Studio album by Roger Hodgson
- Released: 1 October 1984
- Recorded: 1983–84, Nevada City, California
- Genre: Pop rock, progressive pop, soft rock
- Length: 47:11
- Label: A&M
- Producer: Roger Hodgson

Roger Hodgson chronology
|  | In the Eye of the Storm (1984) | Hai Hai (1987) |

Singles from In the Eye of the Storm
- "Had a Dream (Sleeping With the Enemy)" Released: October 1984; "In Jeopardy" Released: 1984;

= In the Eye of the Storm (Roger Hodgson album) =

In the Eye of the Storm is the first solo album by former Supertramp member Roger Hodgson. Some of its songs (e.g. "Hooked on a Problem" and "Only Because of You") were initially written and recorded for Supertramp's previous album ...Famous Last Words..., but not released.

==Overview==
The album's first single was the four-minute edit of "Had a Dream (Sleeping with the Enemy)", which peaked at number 48 on the Billboard Hot 100. The follow-up single, a four-minute edit of "In Jeopardy", was a minor hit, peaking at number 30 on the Mainstream Rock Tracks chart but failing to crack the Billboard Hot 100. The album itself was only moderately successful, stalling at number 46 on the Billboard album chart and only reaching number 70 on the UK Albums Chart. It performed far better in Canada, going platinum within a month of its release. It also enjoyed success in Australia, hitting number 23 on the album charts as "Had a Dream (Sleeping with the Enemy)" peaked at number 21. "Lovers in the Wind" became a hit in Argentina and the Philippines.

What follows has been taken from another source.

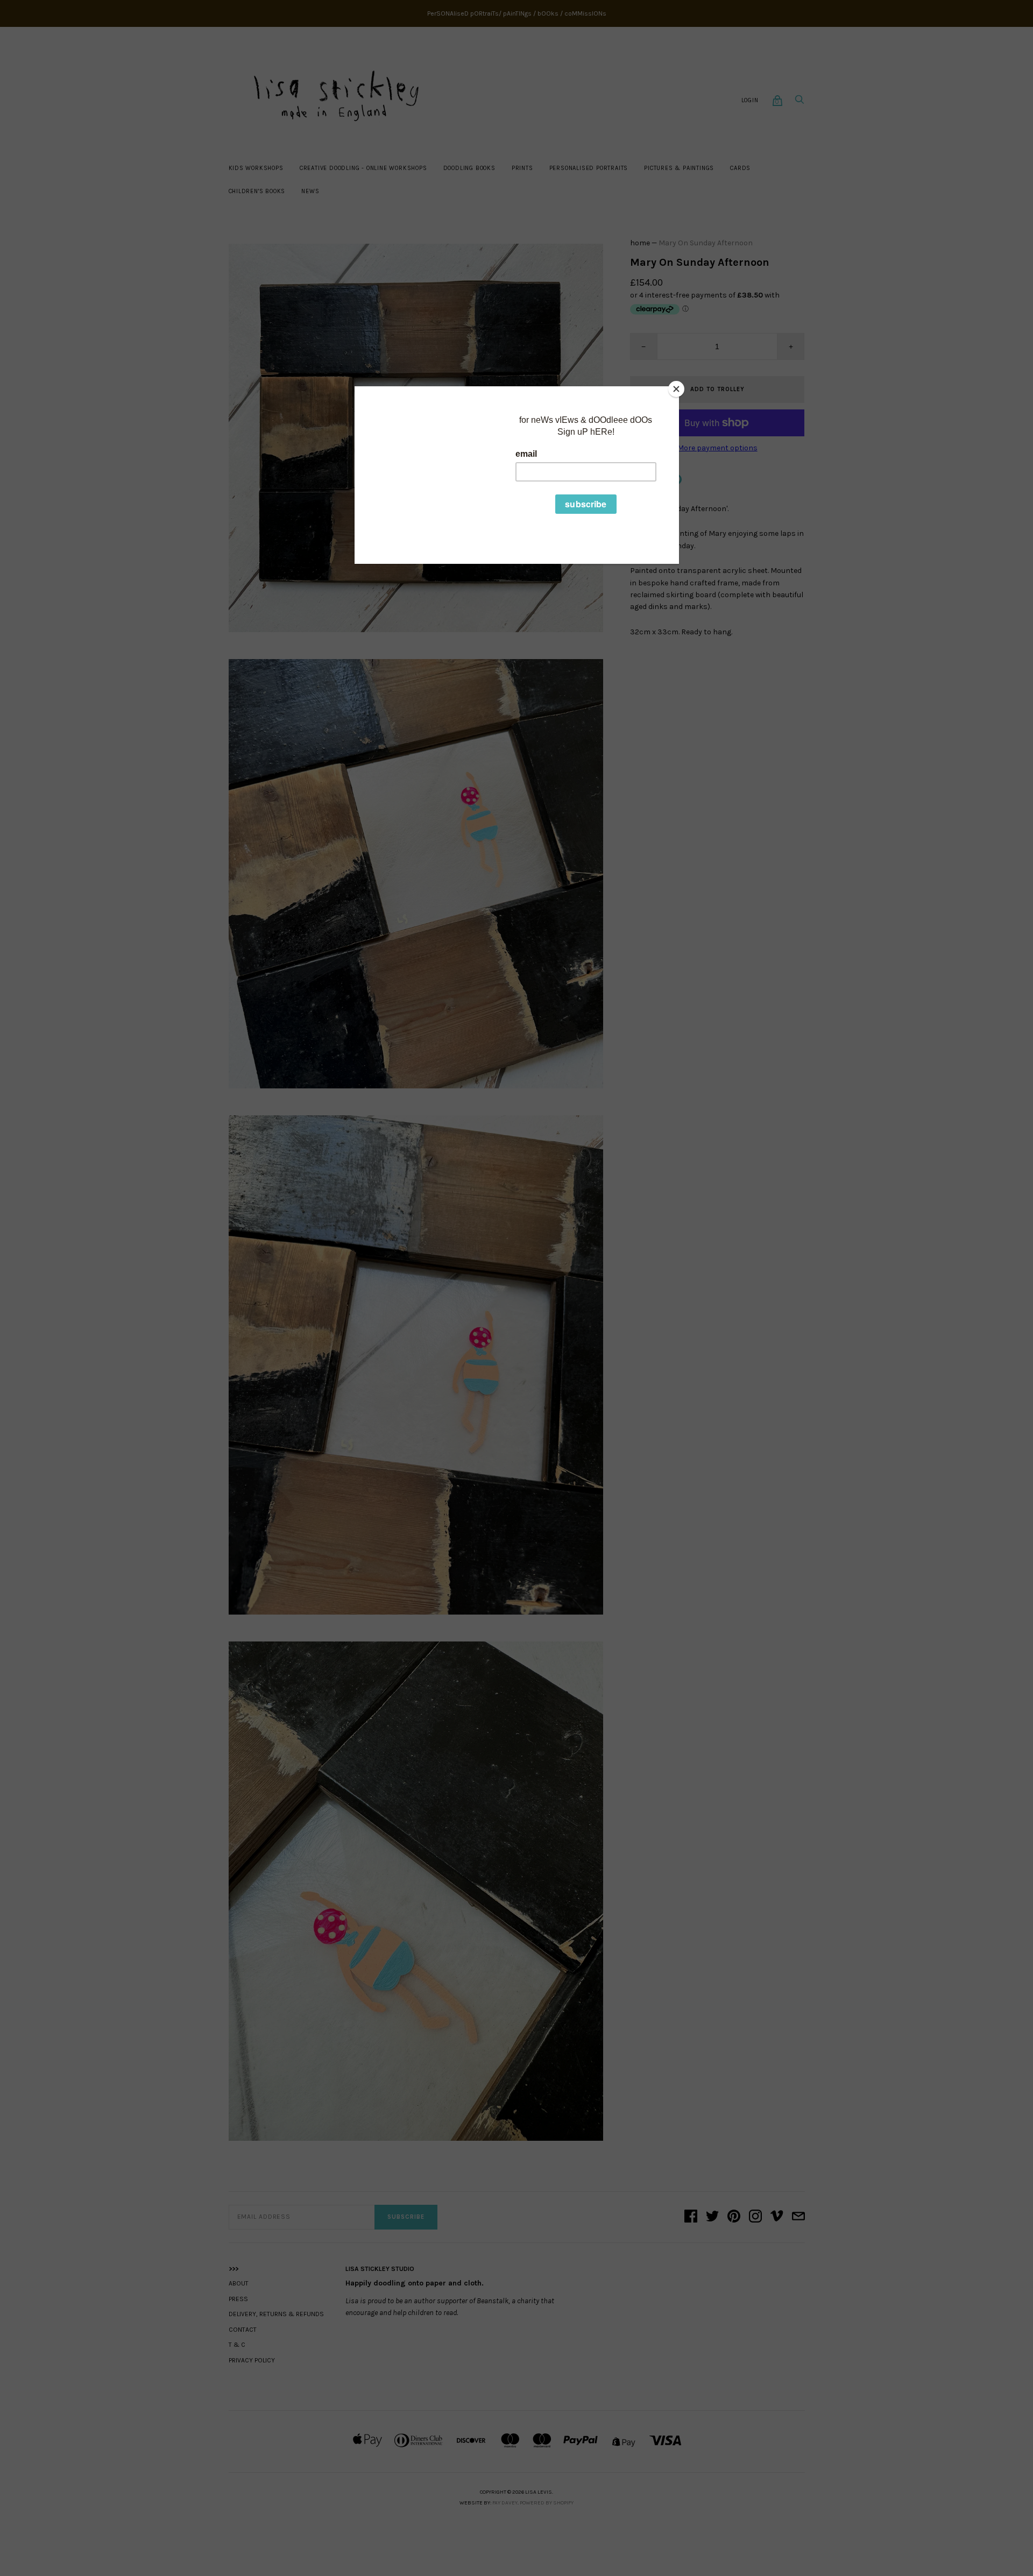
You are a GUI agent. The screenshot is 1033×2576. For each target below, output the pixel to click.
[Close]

A sticker affixed to the cover cellophane of the album name-dropped both the album's two singles and "Hooked on a Problem", indicating that "Hooked" may have been intended for a single release at some point.

==Reception==

The album received a positive review from AllMusic, who stated that the album's key quality is that Hodgson plays the vast majority of the instruments himself. They also noted "The spirit of traditional progressive rock experimentation is alive on this album; five of the seven songs exceed six minutes."

Professional ratings
Review scores
| Source | Rating |
| AllMusic | Star Half star |

== Track listing ==
All songs written and arranged by Roger Hodgson.

1. "Had a Dream (Sleeping with the Enemy)" (8:27)
2. "In Jeopardy" (5:59)
3. "Lovers in the Wind" (4:11)
4. "Hooked on a Problem" (5:10)
5. "Give Me Love, Give Me Life" (7:33)
6. "I'm Not Afraid" (7:03)
7. "Only Because of You" (8:40)

==Personnel==
- Roger Hodgson - lead and backing vocals, piano and synthesizers (all tracks); electric guitar (tracks 1, 2, 4, 5, 6, 7), 12-string guitar (tracks 1, 3); Hammond organ (tracks 1, 2, 5, 6), electric piano (track 4), bass guitar (tracks 1, 2, 4, 5, 6), drums (tracks 3, 4)
- Michael Shrieve - drums (tracks 1, 2, 5–7)
- Ken Allardyce - harmonica (track 6), additional vocals (tracks 2, 3, 5)
- Jimmy Johnson - fretless bass (tracks 3, 7)
- Claire Diament - vocals (track 7)
- Scott Page - saxophone (track 4)

==Production==

- Written, arranged and produced by Roger Hodgson
- Recorded at Unicorn Studios, Nevada City, California.
- Recording engineers: Scott Litt & James Farber
- Assistant recording engineer: Ken Allardyce
- Technical assistance: Chris Amson
- Mixed at Power Station, New York
- Mixing engineer: James Farber
- Assistant mixing engineers: Ken Allardyce & Malcolm Pollack
- Mastered at Masterdisk, New York
- Mastering: Howie Weinberg
- Digitally remastered by Andrew Garver at A&M Mastering Studios, Hollywood, CA.
- Special thanks to Yamaha and Skip's Music, Sacramento
- Roger Hodgson represented by Doug Pringle

The following inscription is printed inside the CD booklet:

I'd like to thank all those who weathered the storm with me, especially Doug Pringle and Ken Allardyce, for their musical and moral support.

==Charts==

| Chart (1984–85) | Peak position |
|---|---|
| Australian Albums (Australian Music Report) | 23 |
| Canada Top Albums/CDs (RPM) | 15 |
| Dutch Albums (Album Top 100) | 19 |
| German Albums (Offizielle Top 100) | 20 |
| Norwegian Albums (VG-lista) | 14 |
| Swedish Albums (Sverigetopplistan) | 41 |
| Swiss Albums (Schweizer Hitparade) | 6 |
| UK Albums (OCC) | 70 |
| US Billboard 200 | 46 |

== Certifications ==

| Region | Certification | Certified units/sales |
| Canada (Music Canada) | Platinum | 100,000^{^} |
^{^} Shipments figures based on certification alone.